That was the response of Senate Majority Leader Chuck Schumer (D-NY) to the indictment of Senator Bob Menendez (D-NJ) on Friday. Federal prosecutors accused Menendez and his wife, Nadine, of accepting hundreds of thousands of dollars in bribes in exchange for using his official position to benefit the Government of Egypt and others. Schumer’s description of Menendez as a “dedicated public servant” who is “always fighting hard for the people of New Jersey” is belied by the granular evidence of brazen corruption laid out by prosecutors in the indictment. 

As Chairman of the Senate Foreign Relations Committee, Menendez had the power to approve or place holds on “foreign military financing and sales of military equipment to Egypt.” In exchange for approving the sale of military equipment to Egypt, the indictment alleges, a New Jersey businessman with close ties to Egyptian officials, Wael Hana, agreed to pay Nadine Menendez though his company. 

According to the indictment, Bob Menendez would text Nadine advanced details of official actions approving arms sales. Nadine would then forward these messages to Hana, who would pass the information to the Egyptian government. 

Hana’s company, IS EG Halal, provided certification that food exports from the United States to Egypt were “compliant with halal standards.” Although Hana had no experience in halal certification, this became a lucrative enterprise when Egypt granted IS EG Halal a monopoly over Halal certification in 2019. When “the USDA contacted the Government of Egypt and sought reconsideration of its grant of monopoly rights to IS EG Halal,” Menendez intervened and “called a high-level USDA official and insisted that the USDA stop opposing IS EG Halal’s status as sole halal certifier.” 

Hana and another individual allegedly involved in the scheme, Joe Uribe, also agreed to buy Nadine Menendez a $60,000 Mercedes in exchange for Bob Menendez’s help in resolving a fraud investigation of one of Uribe’s associates. According to the indictment, Bob Menendez “contacted a senior state prosecutor at the [New Jersey Attorney General]’s Office who supervised the prosecution” at least twice and “attempted to pressure [the prosecutor] to resolve the prosecution more favorably to the defendant.”

There are several other allegations in the indictment of instances where Menendez used his position as a powerful U.S. Senator to secure bribes. In the end, authorities found over $480,000 in cash at Bob and Nadine Menendez’s house, much of which was hidden in closets and clothing — including a jacket featuring Bob Menendez’s name and the U.S. Senate seal. 

Authorities also recovered over $100,000 in gold bars. 

Despite the prodigious evidence of criminal conduct presented in the indictment, Schumer is correct that Bob Menendez and the other defendants have a “right to due process and a fair trial.” Menendez also has a right to the legal presumption of innocence. But Menendez will be afforded due process in a court of law. There is not, however, a Constitutional right to be a member of the U.S. Senate. Whether Menendez should retain his Senate seat is a political matter, not a legal one.

▶ [Data provided]
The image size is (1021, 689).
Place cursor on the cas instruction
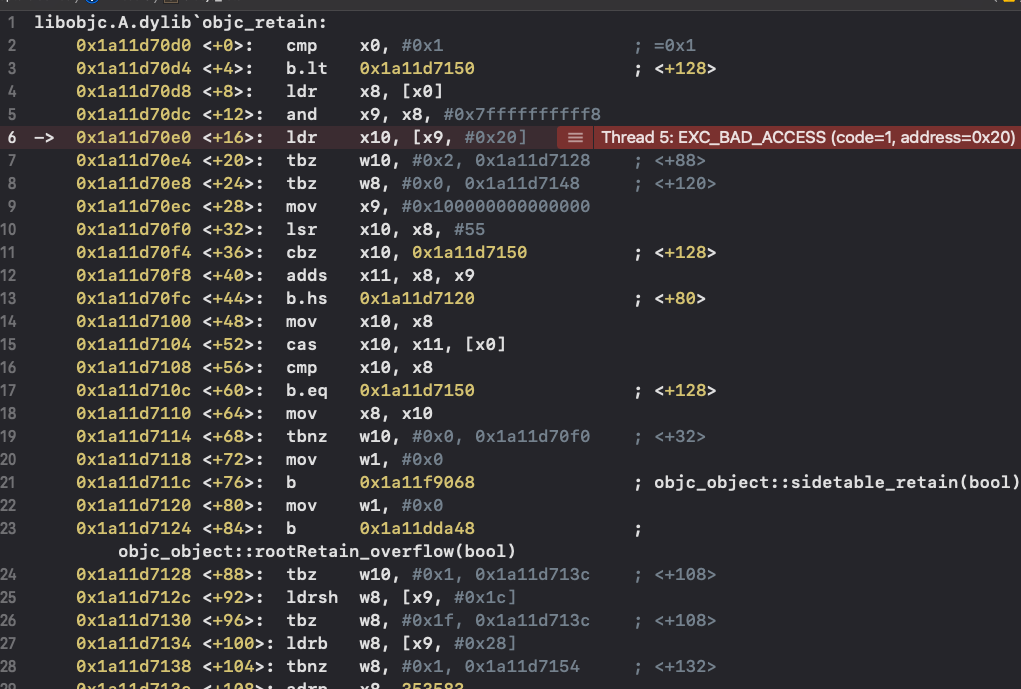301,344
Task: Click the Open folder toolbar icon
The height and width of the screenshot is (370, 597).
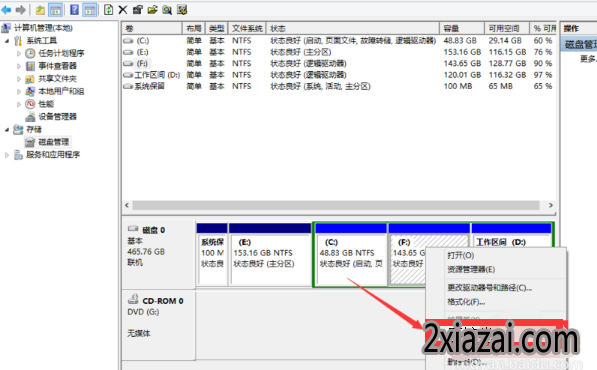Action: coord(152,10)
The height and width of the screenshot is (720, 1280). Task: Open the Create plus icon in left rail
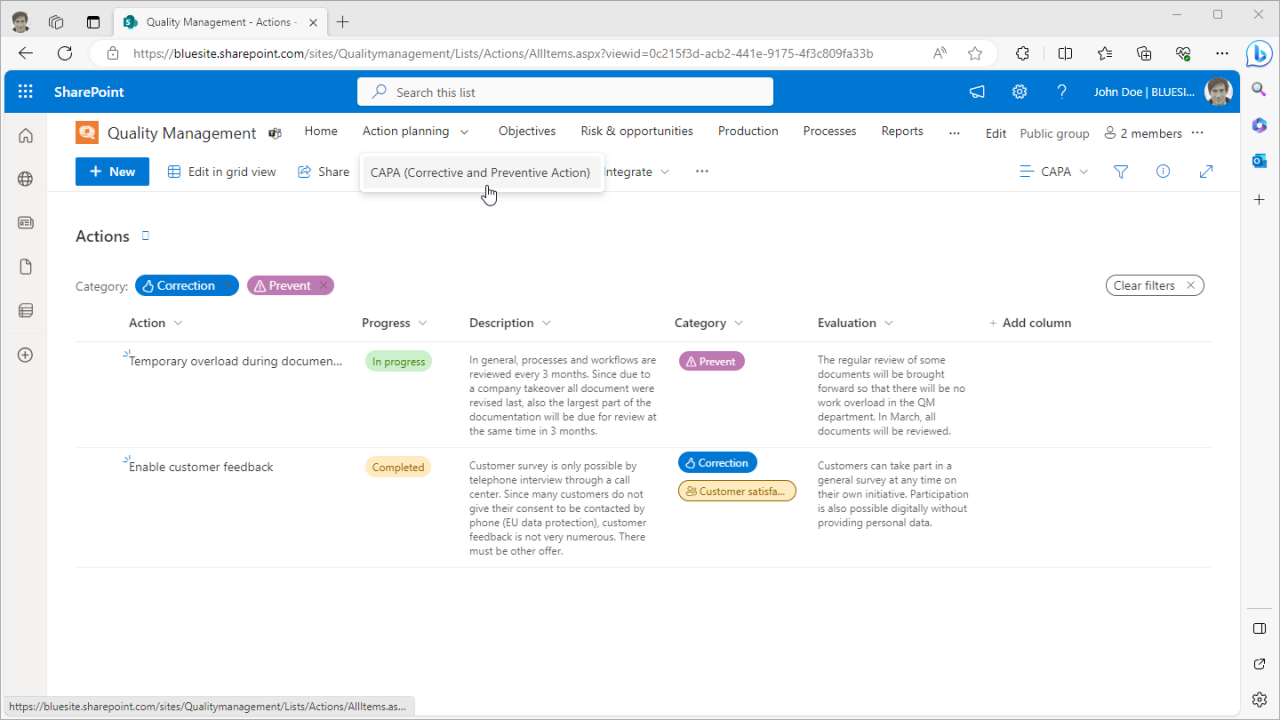coord(26,355)
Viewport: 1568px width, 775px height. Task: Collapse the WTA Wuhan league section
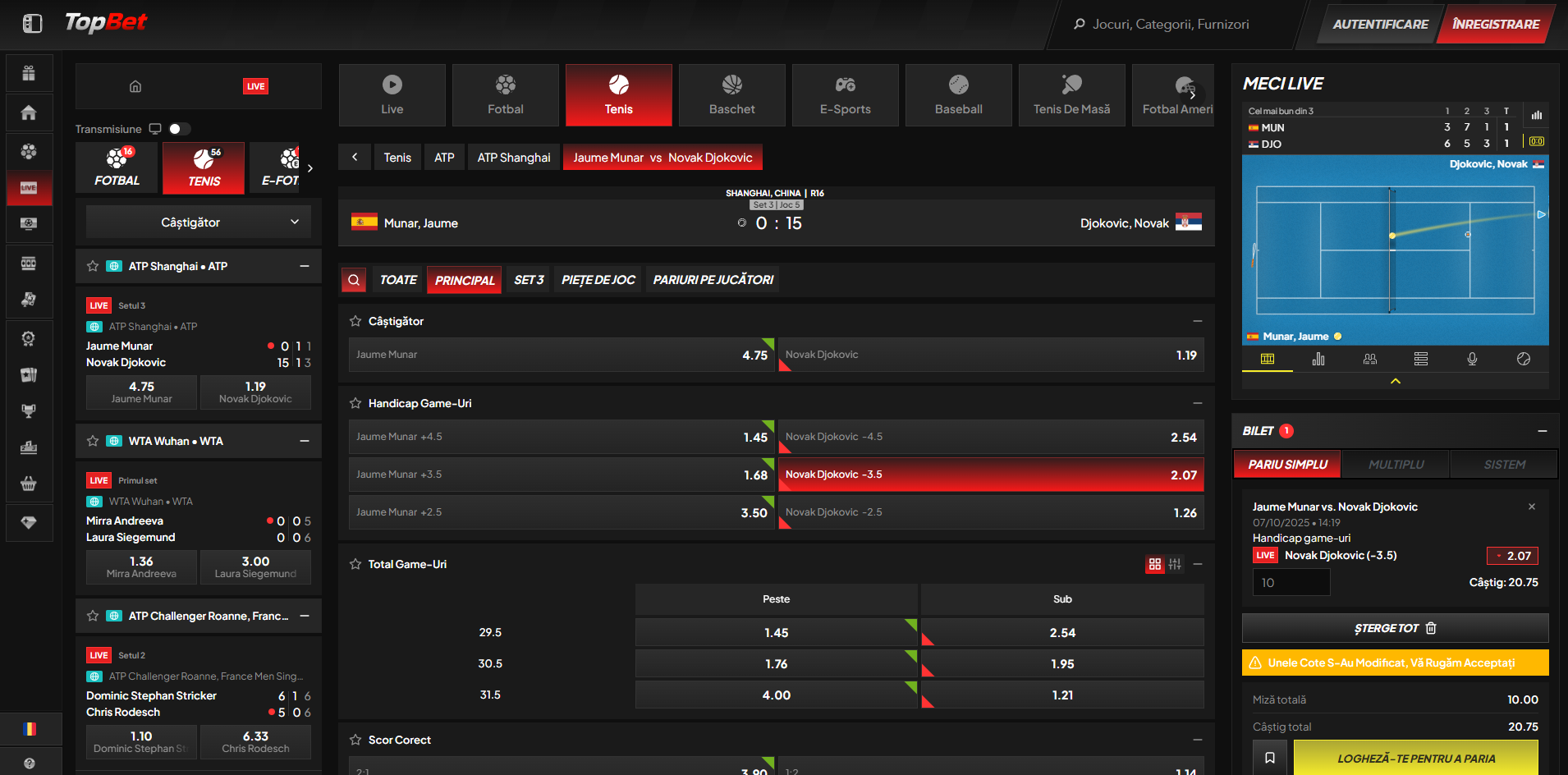tap(305, 441)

▶ [Instruction 1] Summarize the article on the Menendez indictment in two sentences.
▶ [Instruction 2] According to the article on the Menendez indictment, what did Hana and Joe Uribe agree to buy Nadine Menendez?
▶ [Instruction 3] Return the part of the article on the Menendez indictment starting at "Hana and another" and ending at "U.S. Senate seal.".

▶ [Full output 1] Federal prosecutors indicted Senator Bob Menendez and accused him and his wife, Nadine, of accepting hundreds of thousands of dollars in bribes in exchange for using his official position to benefit the Government of Egypt and others. Authorities found over $480,000 in cash and over $100,000 in gold bars at their house, and the article holds that while Menendez has a right to due process and a fair trial, whether he should keep his Senate seat is a political matter, not a legal one.

▶ [Full output 2] A $60,000 Mercedes.

▶ [Full output 3]
Hana and another individual allegedly involved in the scheme, Joe Uribe, also agreed to buy Nadine Menendez a $60,000 Mercedes in exchange for Bob Menendez’s help in resolving a fraud investigation of one of Uribe’s associates. According to the indictment, Bob Menendez “contacted a senior state prosecutor at the [New Jersey Attorney General]’s Office who supervised the prosecution” at least twice and “attempted to pressure [the prosecutor] to resolve the prosecution more favorably to the defendant.”

There are several other allegations in the indictment of instances where Menendez used his position as a powerful U.S. Senator to secure bribes. In the end, authorities found over $480,000 in cash at Bob and Nadine Menendez’s house, much of which was hidden in closets and clothing — including a jacket featuring Bob Menendez’s name and the U.S. Senate seal.